There is no way to know beforehand which references are affected, because
in a template or an user tag there is no declaration of the parameters or
attributes. But from user point of view that's good, because in this context
a declaration of the parameters is just not necessary.

The problem is ui:param and user tags are very useful features, widely used.
A solution to this problem will improve performance in those cases.

I have been thinking for a long time how to solve this, trying different 
strategies. Use some kind of concurrency algorithm inside TagAttributeImpl
does not work because it is too expensive, or use a central storage for 
cache the expressions by the cost involved in the comparisons.

The objective of cache EL expressions inside facelets abstract syntax tree 
(AST) is minimize the calculations required to get a valid expression. EL
implementations has already an internal map that cache that information,
but that code usually has synchronized blocks or similar things. In that
sense, the idea is rely on that storage in those EL expressions where 
there is no choice and they need to be recreated.

After doing many experiments in this part, I came up with a solution, which
involves the following points:

1. Associate to a facelet, the parameters that were considered as passed 
through ui:param or as a user tag attribute. If in some point of time
we know for example c.xhtml uses var1, just consider it as c.xhtml(var1).

2. Use DefaultVariableMapper to track the parameters that are passed through
ui:param or as a user tag attribute. When the EL expression is created, if
it uses at least one parameter, mark the expression as not cacheable.

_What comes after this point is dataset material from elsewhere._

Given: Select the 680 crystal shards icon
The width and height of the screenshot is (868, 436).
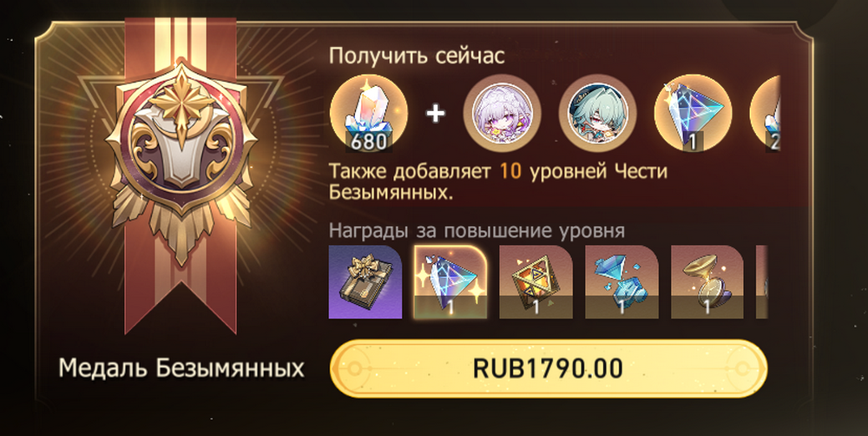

3. Override FaceletCache implementation and force a recompilation of a 
facelet if a new parameter is detected that was not considered the first 
time the template was created.

4. A facelet stored in the cache can be used if and only if all the 
parameters used for the template where considered when it was compiled at
first time.

In the example proposed, when facelet c.xhtml is constructed from a.xhtml,
we say that c.xhtml was built with var1 as a known parameter, or 
c.xhtml(var1). when we try to reuse facelet c.xhtml from b.xhtml, we discover
that var2 is also a parameter, but since the cached facelet is c.xhtml(var1),
the algorithm discard the facelet and create a new one, but taking into
account var2 too, so the new facelet becomes c.xhtml(var1,var2). If there
is a call to c.xhtml with no params, it is considered that c.xhtml(var1,var2)
can be used in that case.

The final effect is just some extra compilations of the same facelet at
startup but in the medium/long term, the information we need is calculated 
and associated with the facelet url. Nice!. Facelet is very fast doing those
extra compilation steps, and the final effect over performance really pays 
off. We could even set this mode as default.

The only disadvantage of this strategy is the current contract of FaceletCache
is insuficient. As it has been described in MYFACES-3705, there are 
implementation details inside MyFaces Core and in our facelets implementation,
that needs to be exposed in a proper way. We need to create a custom
AbstractFaceletCache and specify how to implement it.